Directive » Write out every line of the listing below word for word, leaving out the pictures.

* start Recorded data *

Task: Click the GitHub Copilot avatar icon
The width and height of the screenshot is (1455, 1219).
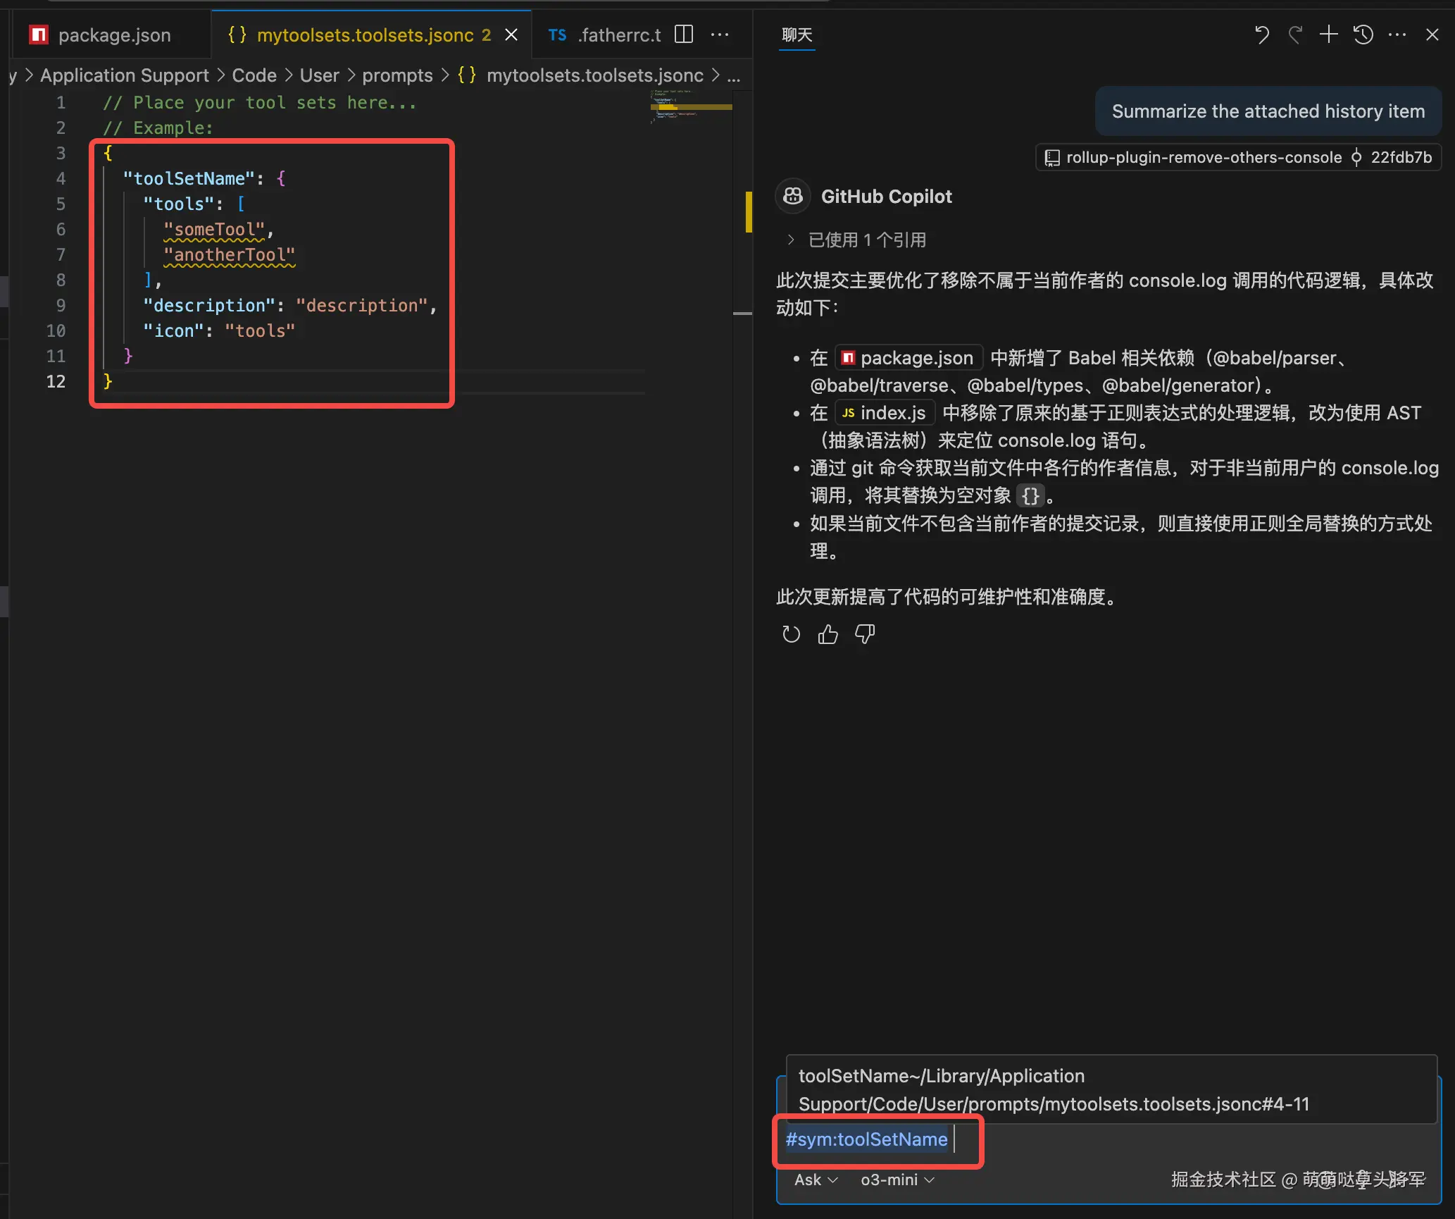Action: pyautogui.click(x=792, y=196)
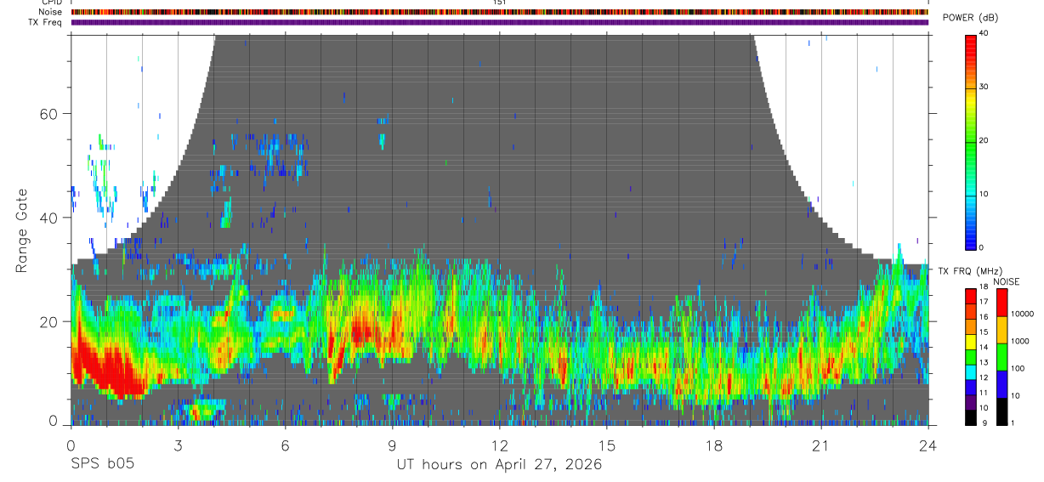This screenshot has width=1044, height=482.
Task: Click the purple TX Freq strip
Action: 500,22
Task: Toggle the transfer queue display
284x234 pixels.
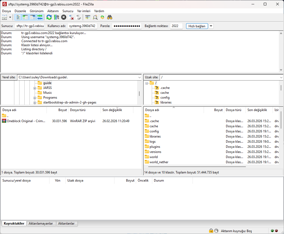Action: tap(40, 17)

* end Recorded data *

Expected answer »
Task: Click the GitHub Copilot avatar icon
The width and height of the screenshot is (1455, 1219).
Action: pyautogui.click(x=792, y=196)
This screenshot has width=1044, height=482.
Task: Click the purple TX Freq strip
Action: 500,22
Task: Toggle the transfer queue display
284x234 pixels.
Action: tap(40, 17)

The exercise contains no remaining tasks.